Main points are these: - People normally use only cause-effect associations (input - output models). - They need to understand that the effect can "send a message" to the input, and this can only be viewed using dynamic models. - They do not think that all exponential process are terminated by the activation of strong negative limiting feedback forces. - The first edition was wrong and this edition will be wrong concerning the timing of the events because: 1) no one knows who will play the game (China phenomenon for example would be thought as an "impossible" event viewed from 1972 perspective) Notice however that venerated Yellow River has received a very large pollution charge in these "growth" years. 2) It is very difficult (impossible) to set accurate parameters for the model.
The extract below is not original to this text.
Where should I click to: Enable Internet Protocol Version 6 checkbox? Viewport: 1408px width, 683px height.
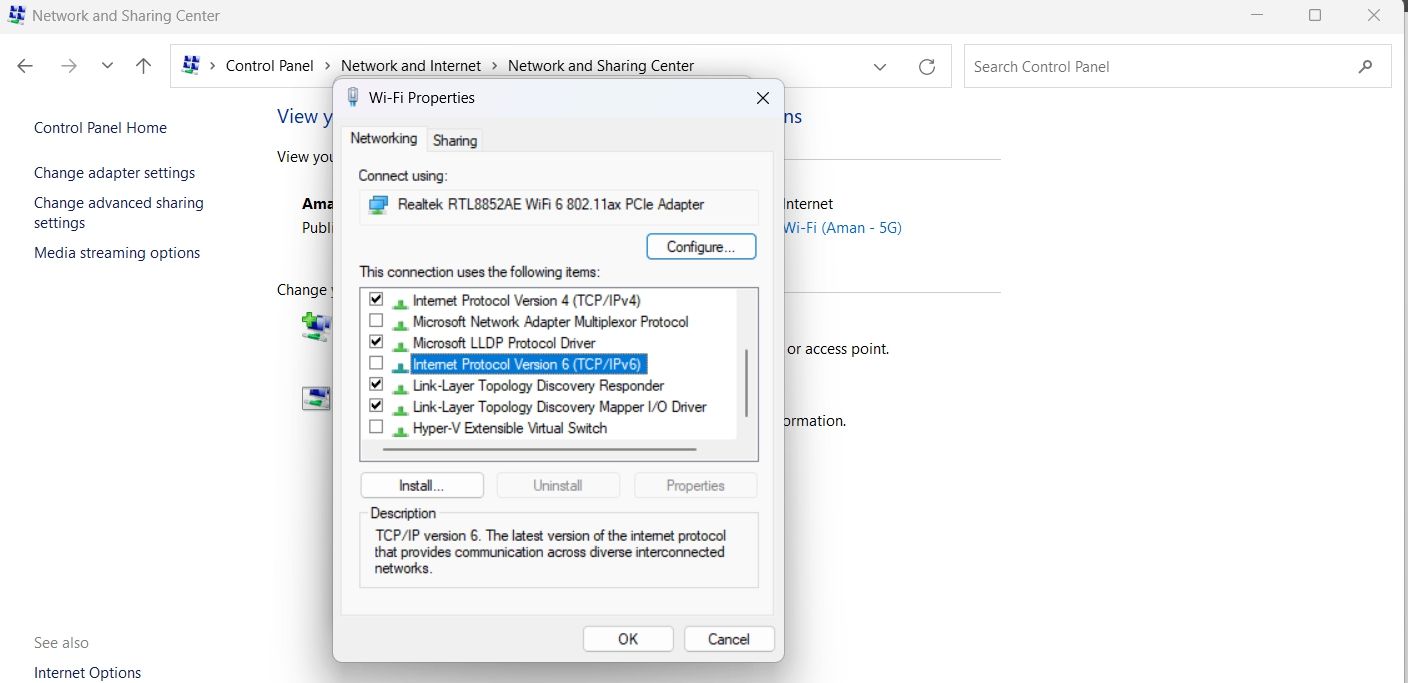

But the MAIN point is: The conclusions (although the timing is not precise) are true, or have a high probability of occur, so that, as the credit growth busted, the pollution growth and the end of natural resources can spoil the world. In this case, we will not be able to borrow pure water, pure air, and food etc... from GOD or from a Natural Resources Central Bank. ------------------------------------------ PS: So that the only way to not spoil the world is to control several key parameters (population growth, natural resources usage, pollution etc...) and some are interdependent.
M**O
an excellent third part
In the early seventies The Limits to Growth was published, arising strong controversy. A 20-year update was released (Beyond the Limits) and now this third book on the series. In perspective, the Limits to Growth was quite accurate; the computer models used at that time were state-of-the-art. But it is not the models but the concepts beyond them that make the series interesting. In this 30-year update authors make a good discussion of the consequences of exceeding Earth's biocapacity (which has happened already). Our planet is sustainable only because some countries thrive at the expense of others - many authors agree on that. It is not the end of the world, though, but I hope the end of an era of selfishness. This book points that out quite well. It deserves a careful reading.
R**B
The best parts of the book are its clear
The book looks back at the conclusions in the book The Limits To Growth and assesses them based on recent data on energy, resources, the environment, etc. The original "Limits" book warned that continuing growth on the pattern of the past would lead to an "overshoot" and collapse of industrial civilization within a century. This book demonstrates conclusively that the world is now in "overshoot," using resources and producing wastes and environmental impacts in a way that won't be sustainable over the generations just ahead. The analysis is sobering, but it never gives way to gloom and doom. The best parts of the book are its clear, thoughtful recommendations on how to back down our impacts and avoid a collapse.
T**R
2004 or 2012?
The description says this was updated and published in 2012. The Kindle version I got says it was published in 2004. I'm thinking the Kindle version is not the latest updated version, which is a disappointment. The authors wrote that they planned to revisit it in 2012, but nothing in the Kindle version hints at that. Maybe best to stick with the printed edition.
D**N
A must read book
Amazing book. It arrived on time.
ケ**郎
Limits to Growth Donella H. Meadows
ローマン会議以来の新しいもの。基本路線はあまり変わりませんが、成長に限界がある事実は学問的にも、現実的にも重大で、地球上の生命に課せられた大きな課題なのです。
S**A
Ilaria Malisan
Eye-opening report, conclusion supported by consistent data and a linear flow of thought, at a divulgative level. I believe this is a must read, given our current situation.
E**K
A must read
Excellent book. Must read for all. Look out for academic papers to follow up
A**T
an important reading for nearly everyone
This is the type of book I wish I had heard of 15 years ago. If you are vaguely interested in planet Earth and the survival of our species in a world of limited resources, do not hesitate... buy the book. It will not cover absolutely everything you need to know, but it is a great start to understand systems science and its applications. I think it will inspire you. And it's an easy read too!